Use of SHA-2 algorithm family in SSL PSEs, part 2
This is the sequel of my first blog, presenting a new UI interface available for SAP Web Dispatcher.
In order to use the PSE Management in Web Administration Interface of SAP Web Dispatcher, it necessary to use version 7.42 of the load balancer, as of patch level 22.
It is necessary that the user ID used for the administration has Admin rights (set the “admin” group while creating the user ID):
2. Initial view
By starting the Web Dispatcher Administration page, the left hand menu presents the PSE Management link:
If the PSEs are already created in the $SECUDIR directory, the following screen is displayed:
In the example above, note that there is one certificate in the PKList.
By clicking in the “Recreate PSE” button, the PSE will be recreated, thus you can use one algorithm from the SHA-2 family.
3. Recreating the PSE
The Distinguished Name needs to be informed, using in the Common Name the FQDN of the Web Dispatcher.

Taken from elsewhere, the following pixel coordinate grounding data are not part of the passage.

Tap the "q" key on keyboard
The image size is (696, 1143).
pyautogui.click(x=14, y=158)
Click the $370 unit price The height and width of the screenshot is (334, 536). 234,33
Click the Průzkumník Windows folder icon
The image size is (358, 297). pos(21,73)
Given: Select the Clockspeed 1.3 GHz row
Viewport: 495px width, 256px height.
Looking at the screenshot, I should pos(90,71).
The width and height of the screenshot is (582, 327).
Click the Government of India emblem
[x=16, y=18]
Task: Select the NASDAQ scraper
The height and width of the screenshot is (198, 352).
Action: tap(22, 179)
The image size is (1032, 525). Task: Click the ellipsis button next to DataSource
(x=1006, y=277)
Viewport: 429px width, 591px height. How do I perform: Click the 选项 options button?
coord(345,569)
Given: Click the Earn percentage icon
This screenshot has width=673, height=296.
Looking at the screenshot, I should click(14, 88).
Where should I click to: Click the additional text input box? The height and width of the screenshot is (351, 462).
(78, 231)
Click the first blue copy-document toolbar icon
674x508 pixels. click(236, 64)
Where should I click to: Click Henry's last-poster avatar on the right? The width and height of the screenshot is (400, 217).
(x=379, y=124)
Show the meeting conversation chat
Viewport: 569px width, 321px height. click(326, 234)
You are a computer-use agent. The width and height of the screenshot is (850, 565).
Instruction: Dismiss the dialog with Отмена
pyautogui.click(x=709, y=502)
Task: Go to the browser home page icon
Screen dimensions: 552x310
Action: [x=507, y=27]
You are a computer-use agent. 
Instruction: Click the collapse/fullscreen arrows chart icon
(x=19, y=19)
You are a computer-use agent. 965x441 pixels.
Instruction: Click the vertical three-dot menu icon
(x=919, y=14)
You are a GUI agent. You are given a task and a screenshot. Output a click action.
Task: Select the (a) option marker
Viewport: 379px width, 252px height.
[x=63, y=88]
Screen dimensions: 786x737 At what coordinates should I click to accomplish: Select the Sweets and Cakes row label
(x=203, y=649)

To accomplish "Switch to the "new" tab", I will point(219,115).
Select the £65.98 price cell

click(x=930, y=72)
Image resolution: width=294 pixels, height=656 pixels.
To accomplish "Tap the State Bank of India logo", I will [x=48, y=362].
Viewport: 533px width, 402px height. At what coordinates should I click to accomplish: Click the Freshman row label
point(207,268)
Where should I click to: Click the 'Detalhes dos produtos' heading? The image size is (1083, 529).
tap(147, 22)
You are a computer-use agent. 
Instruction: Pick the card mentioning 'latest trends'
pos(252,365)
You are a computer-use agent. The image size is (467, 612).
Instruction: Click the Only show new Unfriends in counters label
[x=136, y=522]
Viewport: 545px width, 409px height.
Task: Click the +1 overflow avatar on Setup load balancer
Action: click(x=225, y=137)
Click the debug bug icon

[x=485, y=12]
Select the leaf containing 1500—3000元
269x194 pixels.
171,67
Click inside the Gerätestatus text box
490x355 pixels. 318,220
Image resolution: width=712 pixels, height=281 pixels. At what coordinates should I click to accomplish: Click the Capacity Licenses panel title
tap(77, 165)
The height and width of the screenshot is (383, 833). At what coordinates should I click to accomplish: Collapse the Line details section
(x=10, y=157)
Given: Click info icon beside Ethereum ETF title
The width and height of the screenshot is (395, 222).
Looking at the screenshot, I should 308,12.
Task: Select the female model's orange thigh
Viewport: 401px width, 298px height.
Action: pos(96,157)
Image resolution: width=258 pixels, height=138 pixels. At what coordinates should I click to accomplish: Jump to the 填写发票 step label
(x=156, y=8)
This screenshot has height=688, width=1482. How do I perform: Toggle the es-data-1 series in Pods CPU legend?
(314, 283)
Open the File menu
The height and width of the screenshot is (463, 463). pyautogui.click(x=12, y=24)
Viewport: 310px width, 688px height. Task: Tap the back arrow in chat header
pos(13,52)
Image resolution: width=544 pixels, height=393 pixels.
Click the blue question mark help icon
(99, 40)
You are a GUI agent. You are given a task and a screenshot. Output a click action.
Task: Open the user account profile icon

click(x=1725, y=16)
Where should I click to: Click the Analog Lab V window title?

In the Algorithm dropdown box, it is possible select the SHA-2 algorithm:
It is also possible to select the key length (usually higher than 1024 bits, as CAs are no longer signing CSRs with 1024 bits) and a PIN.
Since this is a new PSE, it is necessary to create a CSR and submit to a CA, once it current PSE has a self-signed certificate (validity until 2038):
It is also necessary to import additional certificates, as the PKList is now empty.
After creating the CSR, it is possible to read its content (using a third party tool) and see:
Version: 0 (0x0)
Subject Public Key Info:
Public Key Algorithm: rsaEncryption
Public-Key: (4096 bit)
Exponent: 65537 (0x10001)
Signature Algorithm: sha256WithRSAEncryption
The Signature Algorithm shows the use of sha256, as selected during the PSE creation.
4. Reference Documents
- 2009483 – PSE Management in Web Administration Interface of SAP Web Dispatcher
- 2009878 – Purpose of the PSE Files in PSE Management of SAP Web Dispatcher
- 2014996 – SSL Setup SAP Web Dispatcher
- Using the Web Administration Interface
- SAP Web Dispatcher Wiki page
very nice blog,helpful.
Really nice blog but can you give me SAP note where show which SWD version do you need according to your SAP version?
Could you clarify about the SAP version you use? You should be able to use the most recent CommonCryptoLib and be able to use SHA-2 algorithms.